Task directions
Give everything from the line containing "pixels, height=1260 pixels." down to the line containing "Looking at the image, I should click on (588, 945)." as a numbered list, leaving out blank lines and the pictures.
:: Source data ::
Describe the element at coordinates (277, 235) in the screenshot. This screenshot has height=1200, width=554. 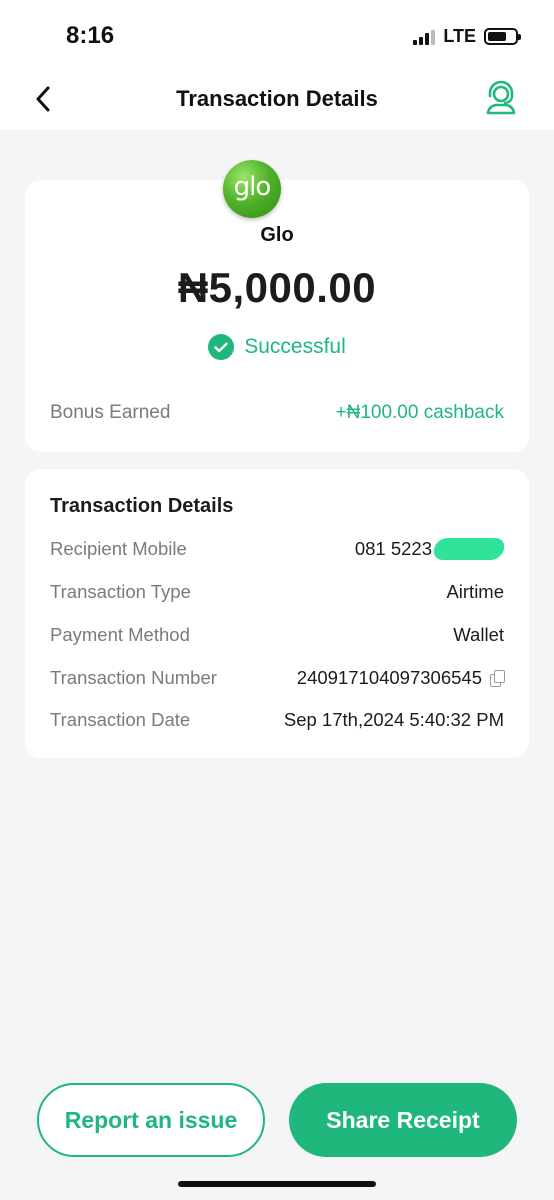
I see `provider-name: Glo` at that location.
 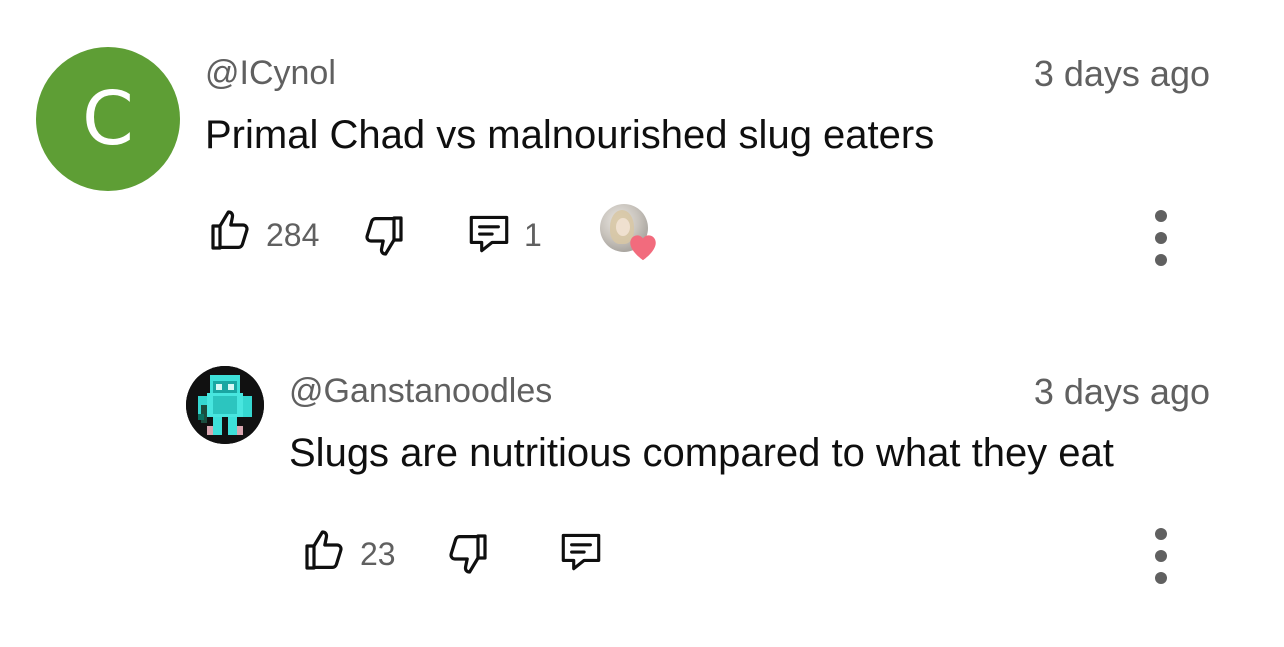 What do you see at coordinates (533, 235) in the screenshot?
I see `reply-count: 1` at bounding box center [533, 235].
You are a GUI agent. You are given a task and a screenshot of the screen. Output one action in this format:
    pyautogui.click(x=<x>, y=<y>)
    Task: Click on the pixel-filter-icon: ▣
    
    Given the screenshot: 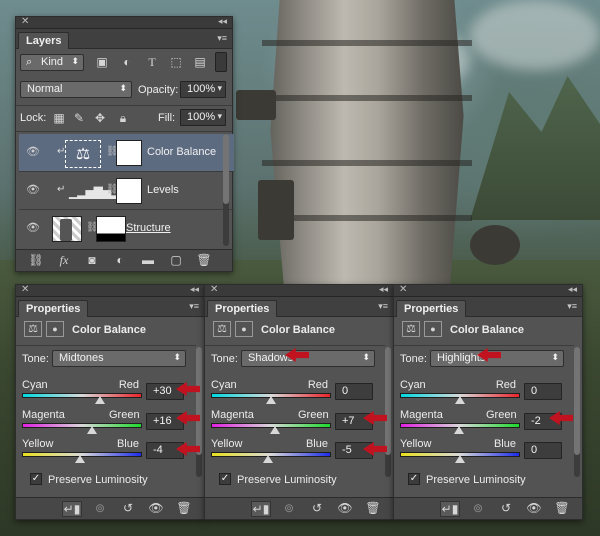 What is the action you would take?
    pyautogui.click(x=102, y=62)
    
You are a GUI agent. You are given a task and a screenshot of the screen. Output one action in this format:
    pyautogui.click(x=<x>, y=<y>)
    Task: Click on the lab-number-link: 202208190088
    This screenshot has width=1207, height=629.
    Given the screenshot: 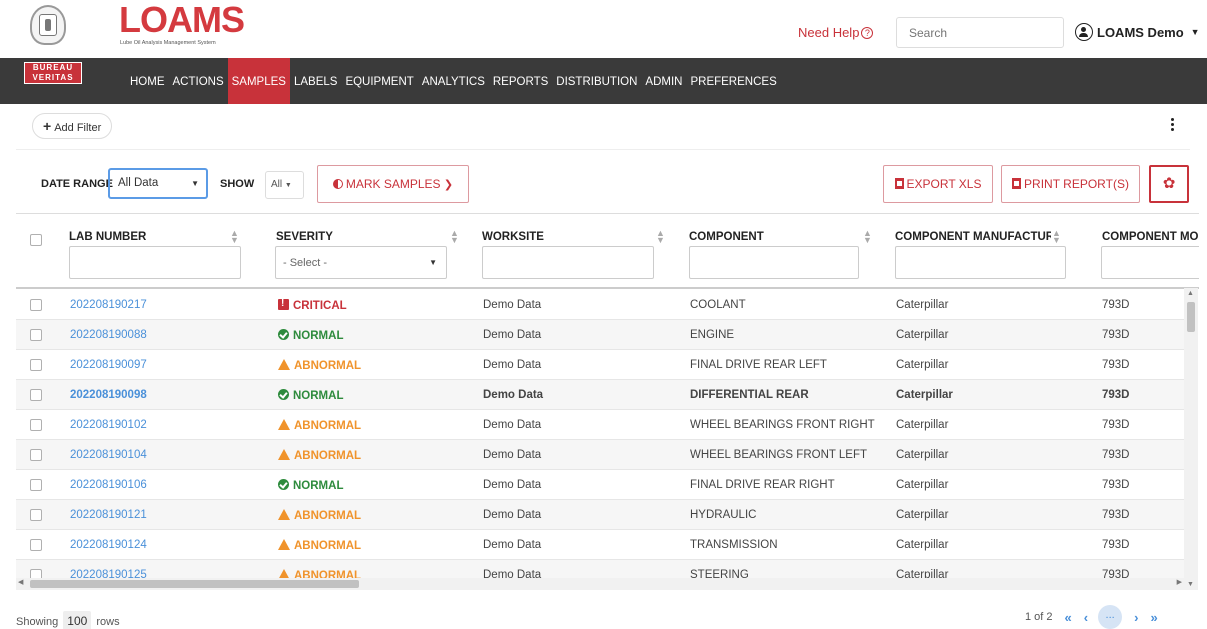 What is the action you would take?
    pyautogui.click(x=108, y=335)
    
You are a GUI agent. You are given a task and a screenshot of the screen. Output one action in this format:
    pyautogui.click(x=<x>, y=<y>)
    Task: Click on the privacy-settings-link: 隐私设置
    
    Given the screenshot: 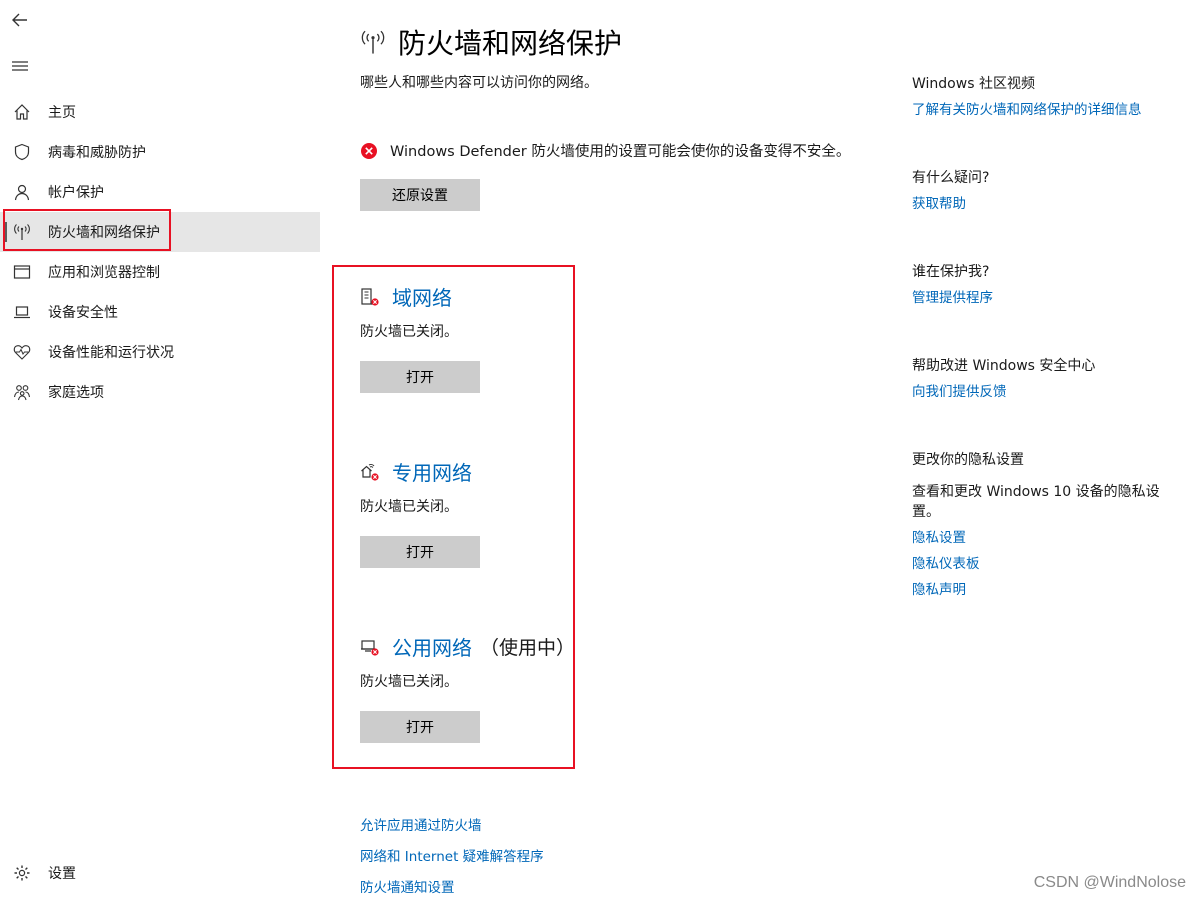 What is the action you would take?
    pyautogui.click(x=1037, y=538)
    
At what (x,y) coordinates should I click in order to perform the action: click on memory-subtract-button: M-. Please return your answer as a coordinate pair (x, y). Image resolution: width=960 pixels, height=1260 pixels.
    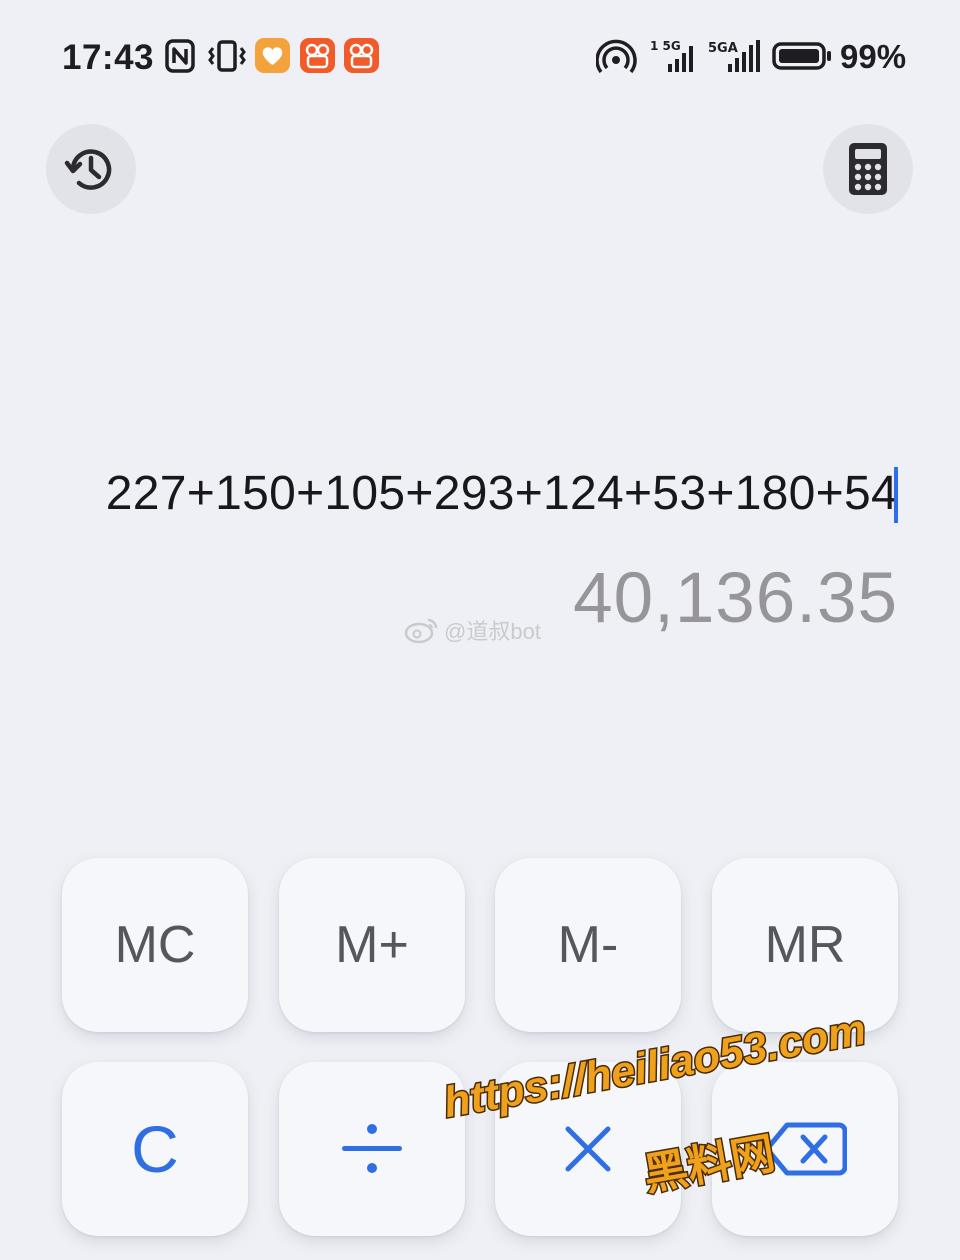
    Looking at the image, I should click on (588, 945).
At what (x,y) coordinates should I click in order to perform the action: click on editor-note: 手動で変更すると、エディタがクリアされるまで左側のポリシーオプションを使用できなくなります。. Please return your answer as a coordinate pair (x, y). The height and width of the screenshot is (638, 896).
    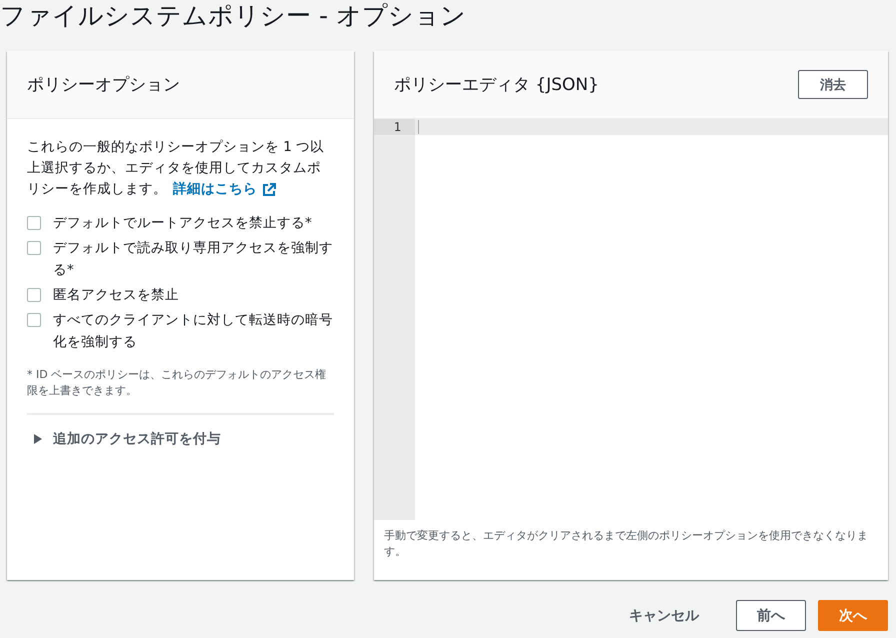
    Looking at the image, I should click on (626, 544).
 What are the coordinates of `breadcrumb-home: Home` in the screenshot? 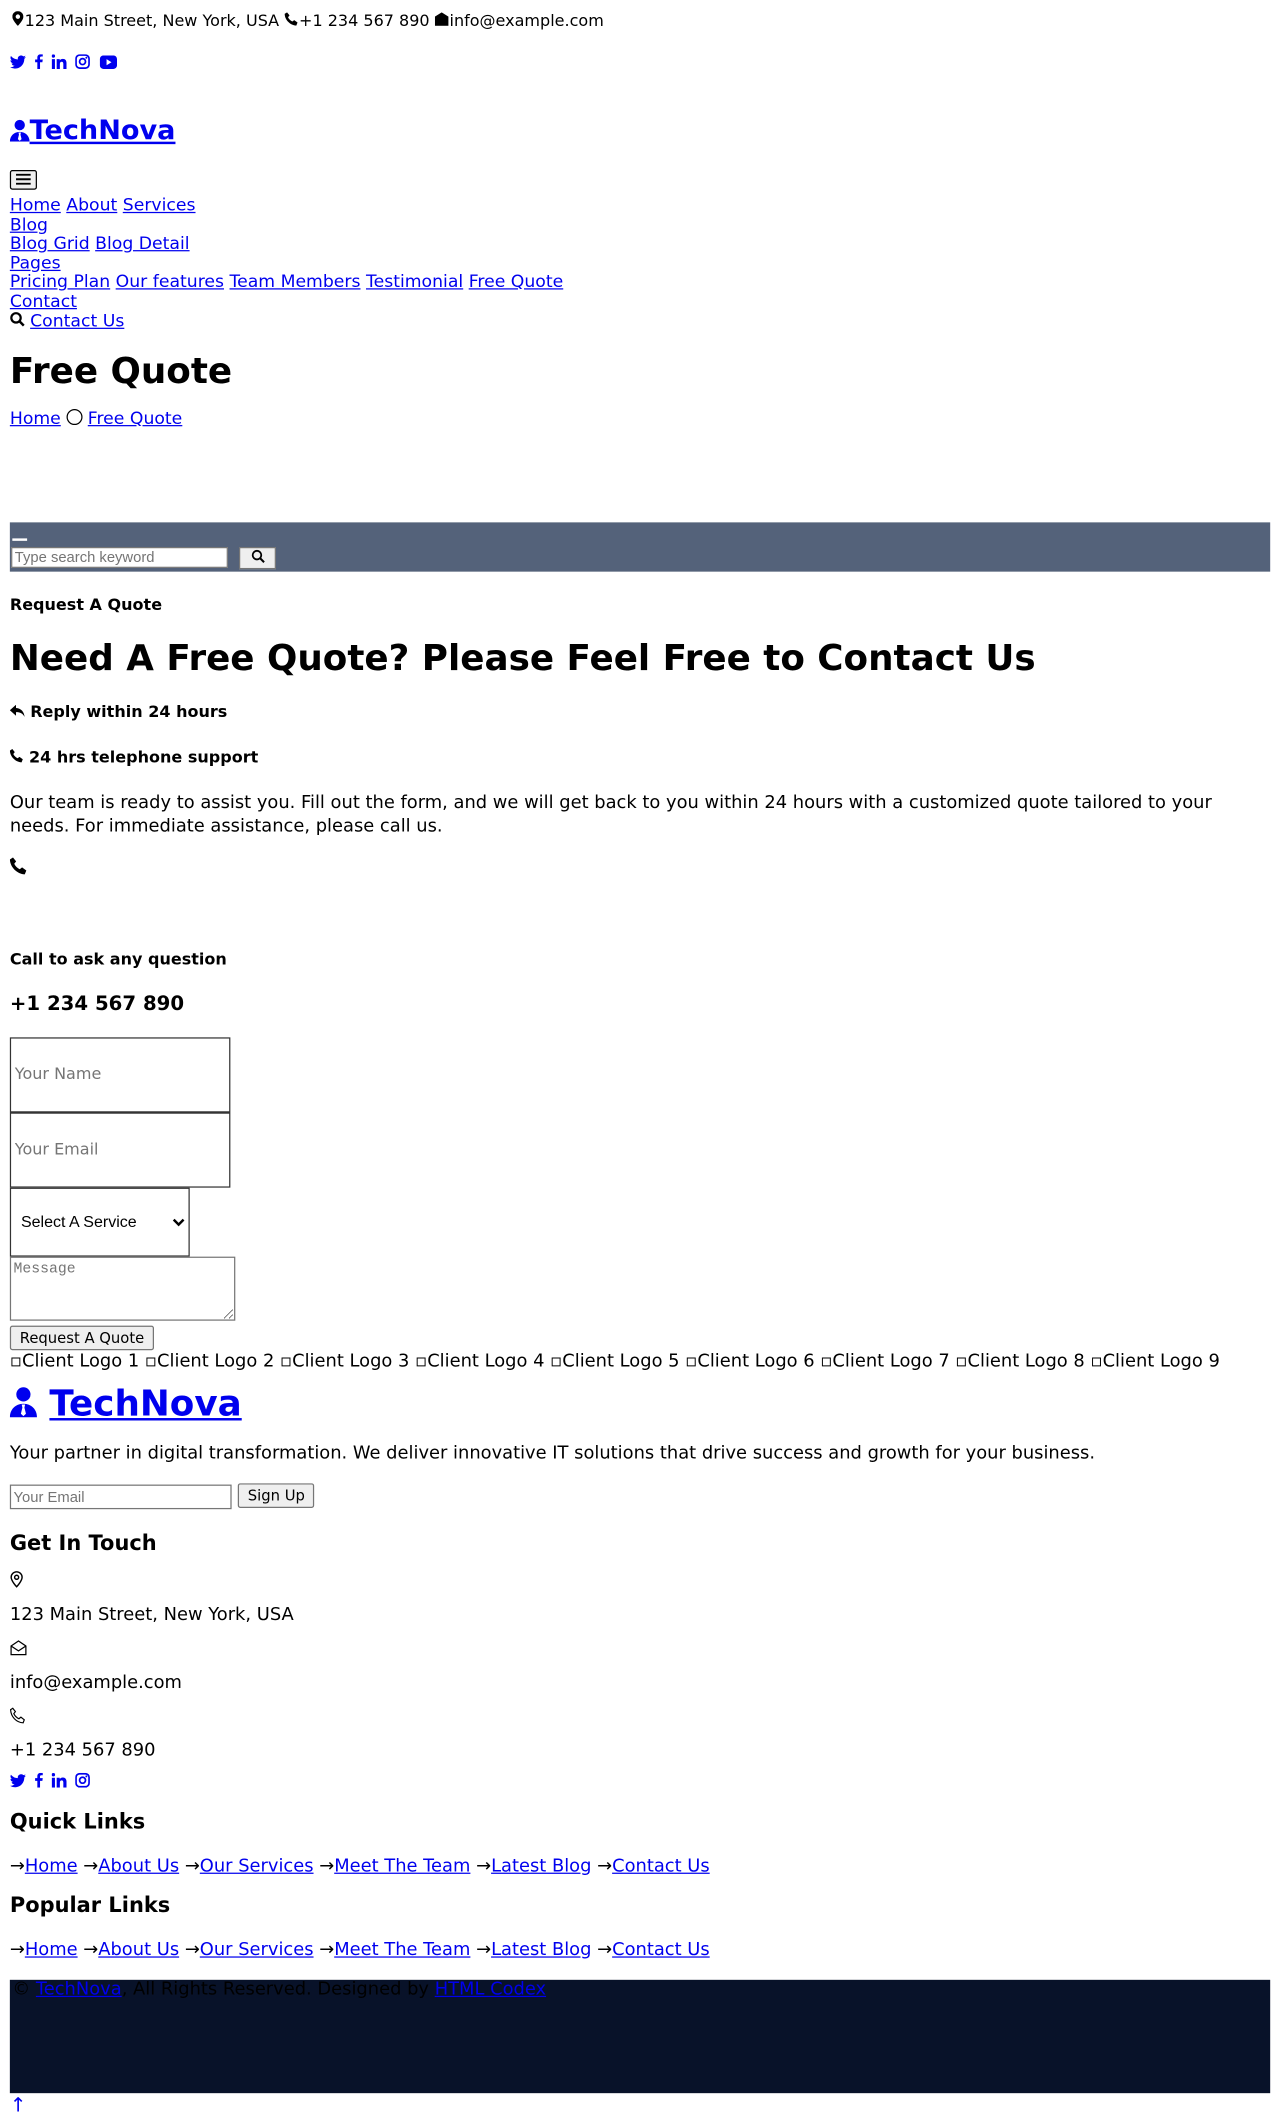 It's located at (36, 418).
:::
Task solution
1. At what (x,y) coordinates should I click in order to perform the action: click on memory-subtract-button: M-. Please return your answer as a coordinate pair (x, y). Image resolution: width=960 pixels, height=1260 pixels.
2.     Looking at the image, I should click on (588, 945).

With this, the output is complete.